Credit: The Today Show
As I listened to Brett Favre talk with Matt Lauer this morning on The Today Show, I wondered if he'd ever bullied anyone, anywhere, anytime.  He sounded like such a reasonable, mature gentleman. 

But then I remembered a scene I saw on The Closer recently: Fritz and Brenda are talking about his alcoholism.  She comments that he's not a monster, not like addicts are monsters.  He describes his behavior in the three days before he finally stopped drinking -- monstrous behavior that he was lucky did not harm anyone else.  Brenda insists that he's a good person, not a monster.  Fritz says, "I'm both, Brenda."

My brother once told me that even the nicest guy can be a total jerk.  That goes for women, too.

But what about bullies?  Aren't bullies different?  Or are we all quite capable of bullying others?

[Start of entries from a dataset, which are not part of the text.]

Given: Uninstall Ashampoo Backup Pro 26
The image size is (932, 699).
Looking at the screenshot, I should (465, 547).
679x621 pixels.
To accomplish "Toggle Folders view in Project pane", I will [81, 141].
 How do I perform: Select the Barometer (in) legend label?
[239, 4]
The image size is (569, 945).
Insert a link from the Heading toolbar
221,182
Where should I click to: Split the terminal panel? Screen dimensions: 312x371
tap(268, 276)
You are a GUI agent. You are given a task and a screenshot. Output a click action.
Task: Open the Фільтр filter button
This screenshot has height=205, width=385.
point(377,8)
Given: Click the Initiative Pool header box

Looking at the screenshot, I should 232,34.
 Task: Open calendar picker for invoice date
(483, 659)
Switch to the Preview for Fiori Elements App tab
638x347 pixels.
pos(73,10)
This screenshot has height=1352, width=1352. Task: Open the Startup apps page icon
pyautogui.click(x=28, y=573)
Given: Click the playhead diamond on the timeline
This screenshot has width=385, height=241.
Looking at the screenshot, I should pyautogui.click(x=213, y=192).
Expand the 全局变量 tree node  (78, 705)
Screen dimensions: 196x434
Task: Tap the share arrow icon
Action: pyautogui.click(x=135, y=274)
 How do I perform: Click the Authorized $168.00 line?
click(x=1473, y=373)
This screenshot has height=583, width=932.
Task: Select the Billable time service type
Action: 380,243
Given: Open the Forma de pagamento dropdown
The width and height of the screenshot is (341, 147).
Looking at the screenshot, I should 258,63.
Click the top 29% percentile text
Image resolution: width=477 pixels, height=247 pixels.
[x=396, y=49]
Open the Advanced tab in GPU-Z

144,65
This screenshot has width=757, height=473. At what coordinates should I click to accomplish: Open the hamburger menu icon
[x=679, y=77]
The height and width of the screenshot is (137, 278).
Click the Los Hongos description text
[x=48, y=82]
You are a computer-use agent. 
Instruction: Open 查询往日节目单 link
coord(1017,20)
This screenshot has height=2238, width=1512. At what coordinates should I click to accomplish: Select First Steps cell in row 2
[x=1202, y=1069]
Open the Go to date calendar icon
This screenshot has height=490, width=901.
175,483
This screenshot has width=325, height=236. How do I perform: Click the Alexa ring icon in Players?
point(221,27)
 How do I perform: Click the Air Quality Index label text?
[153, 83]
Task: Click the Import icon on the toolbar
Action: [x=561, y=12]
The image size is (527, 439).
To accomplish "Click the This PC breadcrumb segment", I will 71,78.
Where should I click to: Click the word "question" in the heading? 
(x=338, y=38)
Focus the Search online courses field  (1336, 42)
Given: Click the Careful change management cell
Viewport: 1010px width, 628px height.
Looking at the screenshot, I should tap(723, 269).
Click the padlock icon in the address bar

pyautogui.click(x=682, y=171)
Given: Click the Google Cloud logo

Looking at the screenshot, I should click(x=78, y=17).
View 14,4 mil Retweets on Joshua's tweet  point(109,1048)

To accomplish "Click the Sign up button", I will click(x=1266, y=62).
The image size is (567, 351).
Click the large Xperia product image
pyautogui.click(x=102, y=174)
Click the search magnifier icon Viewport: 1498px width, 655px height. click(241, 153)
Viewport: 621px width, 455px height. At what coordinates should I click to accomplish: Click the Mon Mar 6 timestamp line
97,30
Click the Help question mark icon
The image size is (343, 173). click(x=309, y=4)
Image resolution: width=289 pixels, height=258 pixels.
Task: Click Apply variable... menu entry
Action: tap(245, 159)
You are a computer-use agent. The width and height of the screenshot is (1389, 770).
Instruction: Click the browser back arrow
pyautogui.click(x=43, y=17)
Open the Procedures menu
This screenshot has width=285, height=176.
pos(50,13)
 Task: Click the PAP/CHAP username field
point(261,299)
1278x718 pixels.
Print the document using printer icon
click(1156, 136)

Favre was surprised, incredulous, when he heard that one Dolphins football player had accused another of bullying him.  Why is it so hard to believe, Brett?  The violent, super-macho working environment in the NFL would be fertile breeding ground for bullies, I'd imagine.  In fact, I'm surprised that we haven't heard about more bullying in the NFL.  What makes a bully?  We all know one when we experience one.  They can be in the office, at school, in clubs, anywhere there are people.  How are they different from people who a big teasers?  People who challenge us to be our best, to be tough?

It's all about power.  Bullies prey on the weak so that they can feel powerful in a world where they otherwise feel powerless.  They either don't understand the effect of their bullying behavior on others or they don't care.  But if someone stands up to them, shows power, they tend to back down and run away.  Some remain bullies for life.  Others face their powerlessness and its causes and grow. 

So, for that Dolphins player who thought he was toughening up the younger player, did he enjoy it?  Was there a rush involved?  Did it make him feel powerful?  The younger player was right in reporting the bullying behavior and putting a stop to it.  There are ways to support men, toughen up men, without making them feel powerless and humiliated in the process.

From Sodahead.com


And that's where the line is.  When a guy is truly helping another guy, neither should feel powerless, or humiliated, or hurt, or even get a big rush of power out of it.  Football is a tough and violent sport.  Each player needs to be able to trust his teammates, to depend on them, to know they have his back.  Telling someone he's worthless, that you're going to kill him, or do some other violence to him if he doesn't toughen up, being physically violent in some way, all are not the way to cultivate trust, dependability, and loyalty.

Words have as much power as the fist.